Requirement of shared MHC haplotype between priming fibrocyte and restimulation APC. DBA-2 × C3H/HeJ F₁ mice (H-2^dxk) were injected with antigen-pulsed fibrocytes from either parent strain DBA-2, H-2^d (d) or C3H/HeJ, H-2^k (k). Five days later, the proximal popliteal lymph node cells were isolated and depleted of endogenous class II MHC⁺ APCs by immunomagnetic selection. APC-depleted lymph node cells (1 × 10⁵) then were cocultured with 1 × 10⁵ mitomycin C-treated F₁ (dxk) or parental spleen cells (d or k) as restimulation APCs, with or without gp120. The proliferative activity was measured over the last 12 hr of culture by [³H]thymidine incorporation.
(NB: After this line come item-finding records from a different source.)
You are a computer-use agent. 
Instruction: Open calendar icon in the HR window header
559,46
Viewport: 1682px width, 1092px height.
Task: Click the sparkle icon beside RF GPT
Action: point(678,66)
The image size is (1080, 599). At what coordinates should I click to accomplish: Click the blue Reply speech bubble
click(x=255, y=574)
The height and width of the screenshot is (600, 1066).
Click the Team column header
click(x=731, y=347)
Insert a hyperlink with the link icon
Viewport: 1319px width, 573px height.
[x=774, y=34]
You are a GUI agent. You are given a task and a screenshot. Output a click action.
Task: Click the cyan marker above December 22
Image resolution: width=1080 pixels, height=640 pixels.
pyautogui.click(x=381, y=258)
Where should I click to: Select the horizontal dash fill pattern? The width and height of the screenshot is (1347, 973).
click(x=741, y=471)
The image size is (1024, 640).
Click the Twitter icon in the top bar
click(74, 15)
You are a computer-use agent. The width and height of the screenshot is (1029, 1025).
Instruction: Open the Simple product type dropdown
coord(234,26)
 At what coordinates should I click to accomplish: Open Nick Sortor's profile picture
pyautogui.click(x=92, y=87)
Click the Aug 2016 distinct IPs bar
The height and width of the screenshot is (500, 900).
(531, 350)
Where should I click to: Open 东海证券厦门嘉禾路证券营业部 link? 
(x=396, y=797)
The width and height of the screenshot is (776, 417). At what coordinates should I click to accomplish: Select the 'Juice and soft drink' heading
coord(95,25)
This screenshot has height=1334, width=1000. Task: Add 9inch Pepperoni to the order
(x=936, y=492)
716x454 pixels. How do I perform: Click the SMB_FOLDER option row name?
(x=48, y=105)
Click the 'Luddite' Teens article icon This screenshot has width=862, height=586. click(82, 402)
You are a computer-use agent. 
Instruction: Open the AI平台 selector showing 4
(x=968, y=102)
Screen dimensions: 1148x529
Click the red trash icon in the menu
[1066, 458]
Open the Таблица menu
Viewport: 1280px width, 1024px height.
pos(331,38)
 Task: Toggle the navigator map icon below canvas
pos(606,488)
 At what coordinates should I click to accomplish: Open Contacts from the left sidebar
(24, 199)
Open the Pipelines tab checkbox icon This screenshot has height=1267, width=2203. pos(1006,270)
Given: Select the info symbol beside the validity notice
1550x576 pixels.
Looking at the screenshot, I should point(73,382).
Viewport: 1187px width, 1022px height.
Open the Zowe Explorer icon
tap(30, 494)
Data are expressed as mean ± SD and are representative of one experiment that was performed three times.

Figure 7

Coexpression of CD34 and HLA-DR by cells in a human cutaneous tissue scar. Skin specimens were fixed, sectioned, and labeled with both anti-CD34 mAb and anti-HLA-DR mAb. Binding was detected with an immunoperoxidase-linked (anti-CD34) and an alkaline phosphatase-linked (anti-HLA-DR) secondary antibody. The anti-CD34 positive areas appear brown and granular and the anti-HLA-DR positive regions stain red. The isotype control displays no immunoreactivity. [×200 (A); ×1,000 (B and C).]